The South Vietnamese authorities do not recognize the conscientious objector’s status of our religious vocation. Before May, 1970, we were prosecuted at the Front Court-Martial as political prisoners with the maximum penalty without revocation. After that date, the Front Court-Martial being judged anti-constitutional by the Supreme Court, we are brought before the military court as simple soldiers convicted of “civil disobedience” and “Disobedience to Higher Orders” (articles 105 and 116, Military Code 1951)

With the same so-called offense, we are sentenced again and again, and shuffled from the induction center to the prison through the court, and we become perpetual prisoners. The purpose of the government is to terrorize us and to demoralize those peace-loving young men who want to follow our examples by refusing and abandoning the war.

On November 1 and December 1, 1970, we have celebrated two ten-day fastings to denounce the above injustice.

We demand:

  1. That those monks and taoists who have been sentenced by the anti-constitutional Front Court-Martial must be set free or rejudged before a civil court;

  2. That those monks and taoists who have completed their terms of “civil disobedience” must be released from prison to return to their pagodas.

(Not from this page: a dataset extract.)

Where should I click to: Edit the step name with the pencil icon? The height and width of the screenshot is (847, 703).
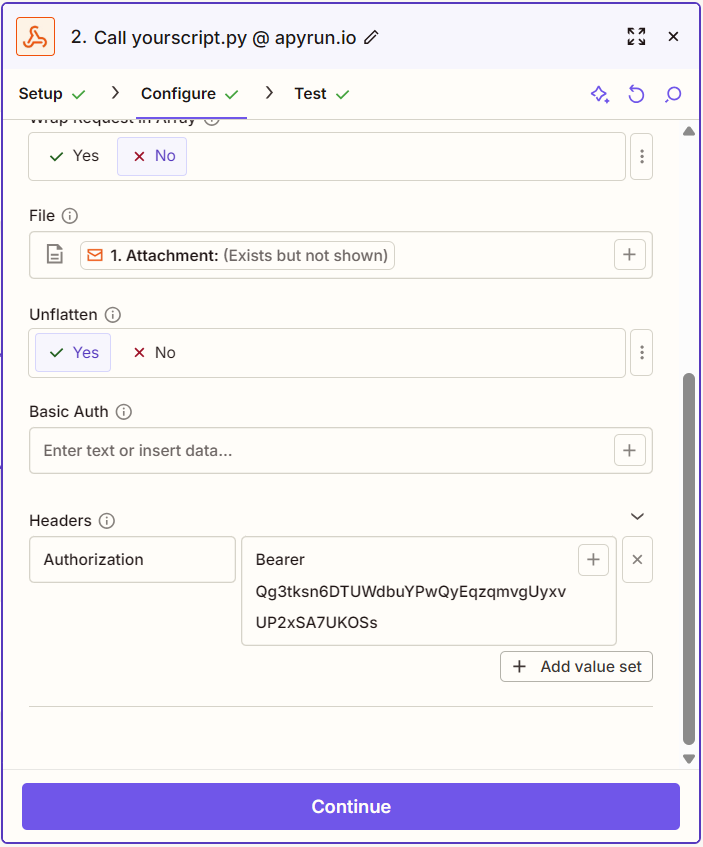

To demonstrate to the government our determination against the war, our love of peace, and our defense of religious freedom, fifty persons from among us have opposed the forceful draft and lifelong imprisonment imposed on our monks and taoists by self-destroying our eyes, limbs, and fingers. These people want to make themselves unfit for manslaughter for life as a sacrifice to their religious ideal. We are ready to go up to harakiri and self-immolation to awake the government against its religious oppression. We rather voluntarily give up a part of or the whole of our bodies than to inflict a damage on the lives of our brothers.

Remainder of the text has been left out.